Over the past two decades, Teel and others have toured the world, promoting sport in physical education classes as a way to improve brain function and motor skills, as one confirmed by one. small number of searches for the game.

And the sport continues to grow: in 2015, more than 600,000 stackers from all over the world played simultaneously, setting a new Guinness World Record. And the top performers have garnered plenty of followers on sites like YouTube, which Teel says has been instrumental in spreading the game among the younger generations.

And stackers are only accelerating, the competition between the best players often being decided in milliseconds.

“It’s just gotten a lot faster since we were kids,” said William Orrell, 22, from North Carolina. “Our generation has grown up with it, and each year we seem to get a little bit better.”

Orrell set many world records for the sport and was a hero to many youngsters in Sunday’s games.

This was evident from the ear-to-ear smile on Max Jackson’s face after Orrell offered him a stack of mugs. The Reading, Pa. Native discovered the game when he was around 4 and watching Yo Gabba Gabba, a children’s puppet show on Nickelodeon that featured stacking sports.

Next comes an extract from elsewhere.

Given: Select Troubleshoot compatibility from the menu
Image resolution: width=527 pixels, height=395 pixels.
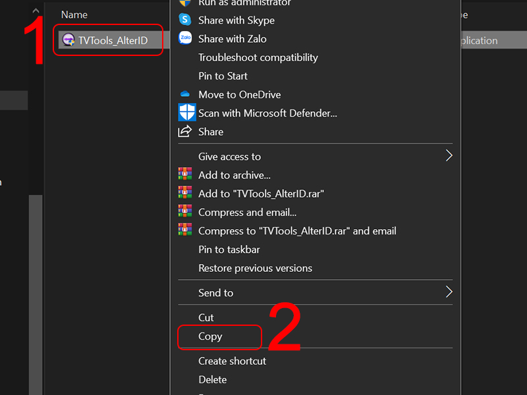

“I remember him on YouTube! The 11-year-old yelled at Orrel as he circled excitedly.

Her mother, Tara, could only smile. “They are like her celebrities,” she said.

Many of Jackson’s contestants said they discovered the game through physical education classes and learned to love it because it challenged their motor skills.

Gideon Jones, a 9-year-old Houston native who now lives in Tennessee, compared it to two of his other favorite hobbies: drums and origami.

For Caeden Gonzales, sport was an opportunity to travel. The 14-year-old New Yorker bragged about having visited places like Iowa and North Carolina, making new friends with people like Orrel, who Gonzales said was “definitely” one of its heroes.

Friendship has often been cited as a key driver of interest by Sunday’s Olympians, about half of whom were girls – a marked change from just a few years ago, before the AAU allowed it girls to compete separately from boys.

Betsy Sanchez said she made many new friends through the game, which she first learned in a gym class in Fort Worth.

The 15-year-old is one of the best stackers in the country and she won three medals on Sunday, the result of years of practicing the sport that has become essential in her life.

“It’s really all I love to do for fun now,” she said before joining her friends and teammates.